Another post referenced the murder of David Netsalappa, a 62-year-old Limpopo farmer killed while searching for stolen livestock, as a stark example of police failure to protect rural residents.
Compounding the issue are allegations of complicity and corruption within the South African Police Service (SAPS).
Critics, including activists like Sitho, point to past incidents where SAPS officers were implicated in farm attacks, either through negligence or active participation.
More recently, the police have been criticized for categorizing farm attacks as mere “house robberies,” a practice that obscures their targeted nature and minimizes their severity in official statistics.
The parliamentary report notes that only 35% of stock theft arrests in 2023 led to successful prosecutions, raising questions about SAPS’s effectiveness and integrity in handling rural crime.
The report’s failure to prioritize farm attacks as a distinct category of crime has drawn particular ire.
Despite acknowledging their “extreme brutality and disproportionate violence,” it explicitly states that “no perception should be created that farm murders constitute a special class of crime.”
This stance, critics argue, dismisses the unique vulnerabilities of rural communities, where isolation and delayed police response times, often due to inadequate vehicles and poor road infrastructure, amplify the impact of these attacks.

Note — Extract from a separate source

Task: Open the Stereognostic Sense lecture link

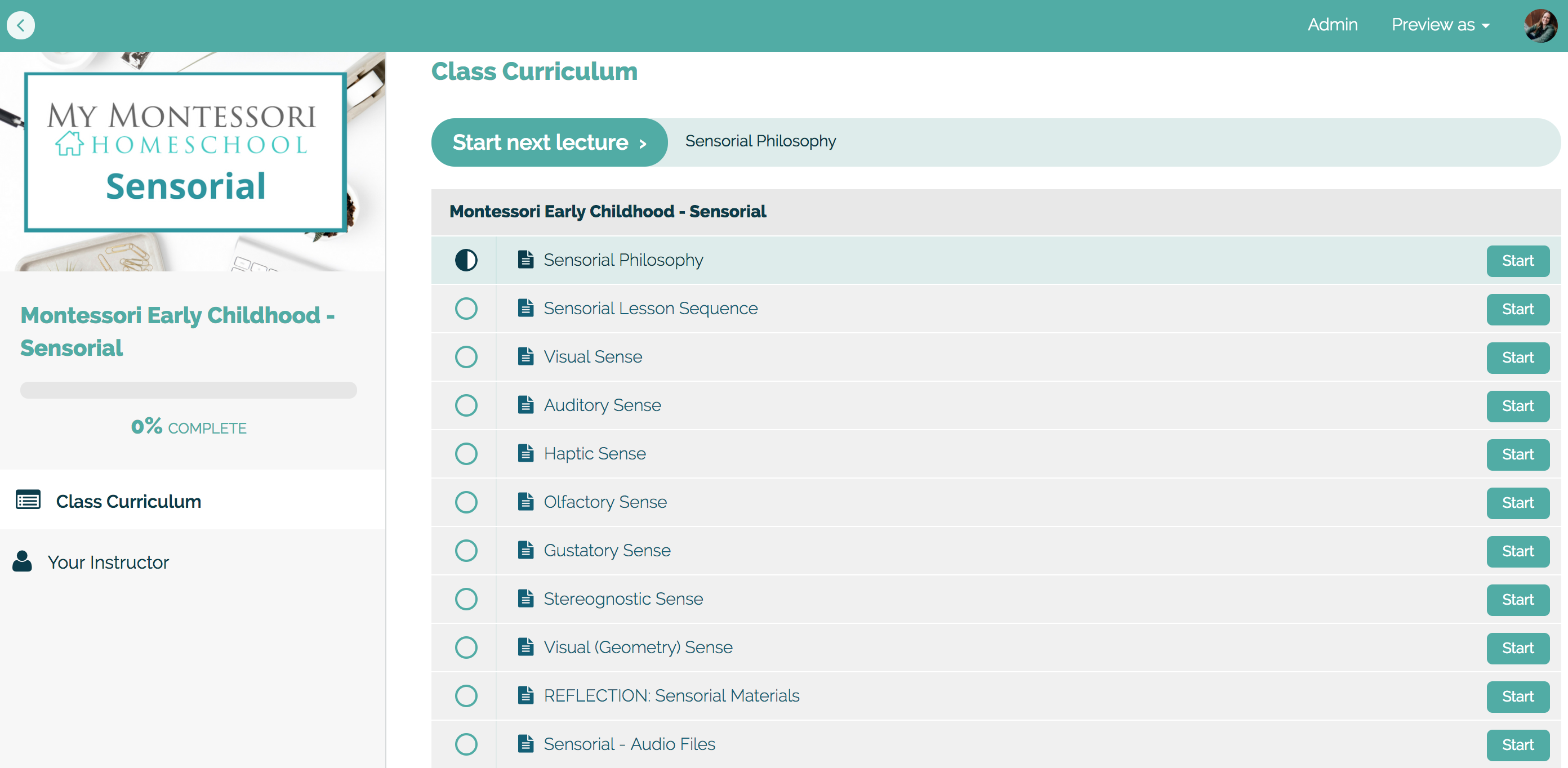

The document notes that only 40% of SAPS vehicles in rural areas are suitable for the terrain, and response times lag significantly compared to urban centers.

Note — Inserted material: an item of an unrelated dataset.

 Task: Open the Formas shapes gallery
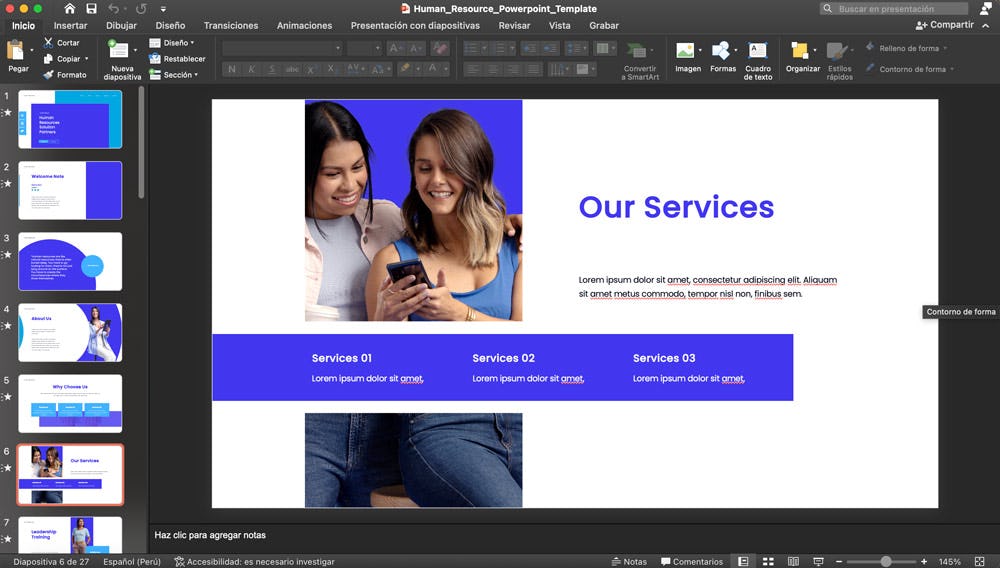(x=721, y=51)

For white farmers, the report’s focus on livestock theft and worker mistreatment feels like a deliberate deflection from their lived reality.
AfriForum, a minority rights organization, has called for farm attacks to be classified as a national priority crime, citing cases like the 2010 murder of Attie, Wilna, and two-year-old Wilmien Potgieter in Lindley as evidence of racially motivated violence.
Posts on social media echo this sentiment, with one user claiming a 47% increase in farm attacks since 2018, often with racial motivations.
While the report cites research suggesting economic motives like theft of cash and firearms drive these crimes, it sidesteps allegations of racial targeting, a silence that fuels distrust among white farmers who feel abandoned by the state.
The broader implications are stark. Farm attacks threaten not only personal safety but also South Africa’s food security and economy, as farmers play a critical role in agricultural production.
The report acknowledges the “far-reaching consequences” of rural violence but fails to propose concrete measures to protect farmers, instead urging SAPS to audit rural policing capacity and improve animal identification systems to combat stock theft.
These recommendations, while practical, do little to address the immediate danger faced by farmers and their families.
The controversy surrounding the report has also drawn international attention.
U.S. President Donald Trump and South African-born billionaire Elon Musk have amplified claims of persecution, with Trump issuing an executive order in February 2025 offering refugee status to Afrikaners including ethnic minorities, citing “unjust racial discrimination.”
While the South African government has rejected these claims, the parliamentary report’s failure to address farm attacks head-on only deepens the perception of systemic neglect.
As South Africa grapples with this crisis, the voices of farmers like those represented by Sitho’s petition remain sidelined.
The report’s focus on secondary issues like stock theft and worker rights, while important, ignores the bloodshed staining rural communities.
For white farmers, the message is clear; their suffering is not a priority, and the narrative has been rewritten to cast them as the problem rather than the victims.
With SAPS under scrutiny for corruption and inaction, and a government accused of turning a blind eye, the fight for justice in South Africa’s farmlands remains an uphill battle.